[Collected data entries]
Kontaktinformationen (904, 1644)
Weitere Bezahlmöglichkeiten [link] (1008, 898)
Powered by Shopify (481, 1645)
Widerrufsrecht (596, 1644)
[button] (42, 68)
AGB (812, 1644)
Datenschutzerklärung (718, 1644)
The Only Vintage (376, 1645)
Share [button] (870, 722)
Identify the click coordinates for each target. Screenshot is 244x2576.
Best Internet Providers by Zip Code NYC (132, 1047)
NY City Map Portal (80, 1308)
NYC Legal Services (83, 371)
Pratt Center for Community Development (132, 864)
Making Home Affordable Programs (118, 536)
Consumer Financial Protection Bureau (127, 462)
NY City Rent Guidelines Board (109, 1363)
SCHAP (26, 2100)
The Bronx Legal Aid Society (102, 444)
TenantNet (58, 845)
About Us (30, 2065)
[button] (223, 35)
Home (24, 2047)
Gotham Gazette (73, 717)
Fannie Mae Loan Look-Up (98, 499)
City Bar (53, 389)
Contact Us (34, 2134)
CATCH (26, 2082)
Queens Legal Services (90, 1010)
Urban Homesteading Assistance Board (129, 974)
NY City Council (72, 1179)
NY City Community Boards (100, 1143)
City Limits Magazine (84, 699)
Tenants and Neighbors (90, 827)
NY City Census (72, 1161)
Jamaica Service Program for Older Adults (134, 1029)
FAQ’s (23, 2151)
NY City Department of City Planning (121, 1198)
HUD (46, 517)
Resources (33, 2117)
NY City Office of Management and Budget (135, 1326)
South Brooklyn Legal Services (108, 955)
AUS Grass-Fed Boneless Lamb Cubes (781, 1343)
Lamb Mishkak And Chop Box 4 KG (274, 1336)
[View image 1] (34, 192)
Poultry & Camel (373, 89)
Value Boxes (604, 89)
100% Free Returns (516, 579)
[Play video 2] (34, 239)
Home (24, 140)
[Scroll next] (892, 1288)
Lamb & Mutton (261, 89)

- ASSIGNED TASK -
Start to finish, restate the records above word for word.

- REPLY -
Kontaktinformationen (904, 1644)
Weitere Bezahlmöglichkeiten [link] (1008, 898)
Powered by Shopify (481, 1645)
Widerrufsrecht (596, 1644)
[button] (42, 68)
AGB (812, 1644)
Datenschutzerklärung (718, 1644)
The Only Vintage (376, 1645)
Share [button] (870, 722)
Identify the click coordinates for each target. Screenshot is 244x2576.
Best Internet Providers by Zip Code NYC (132, 1047)
NY City Map Portal (80, 1308)
NYC Legal Services (83, 371)
Pratt Center for Community Development (132, 864)
Making Home Affordable Programs (118, 536)
Consumer Financial Protection Bureau (127, 462)
NY City Rent Guidelines Board (109, 1363)
SCHAP (26, 2100)
The Bronx Legal Aid Society (102, 444)
TenantNet (58, 845)
About Us (30, 2065)
[button] (223, 35)
Home (24, 2047)
Gotham Gazette (73, 717)
Fannie Mae Loan Look-Up (98, 499)
City Bar (53, 389)
Contact Us (34, 2134)
CATCH (26, 2082)
Queens Legal Services (90, 1010)
Urban Homesteading Assistance Board (129, 974)
NY City Council (72, 1179)
NY City Community Boards (100, 1143)
City Limits Magazine (84, 699)
Tenants and Neighbors (90, 827)
NY City Census (72, 1161)
Jamaica Service Program for Older Adults (134, 1029)
FAQ’s (23, 2151)
NY City Department of City Planning (121, 1198)
HUD (46, 517)
Resources (33, 2117)
NY City Office of Management and Budget (135, 1326)
South Brooklyn Legal Services (108, 955)
AUS Grass-Fed Boneless Lamb Cubes (781, 1343)
Lamb Mishkak And Chop Box 4 KG (274, 1336)
[View image 1] (34, 192)
Poultry & Camel (373, 89)
Value Boxes (604, 89)
100% Free Returns (516, 579)
[Play video 2] (34, 239)
Home (24, 140)
[Scroll next] (892, 1288)
Lamb & Mutton (261, 89)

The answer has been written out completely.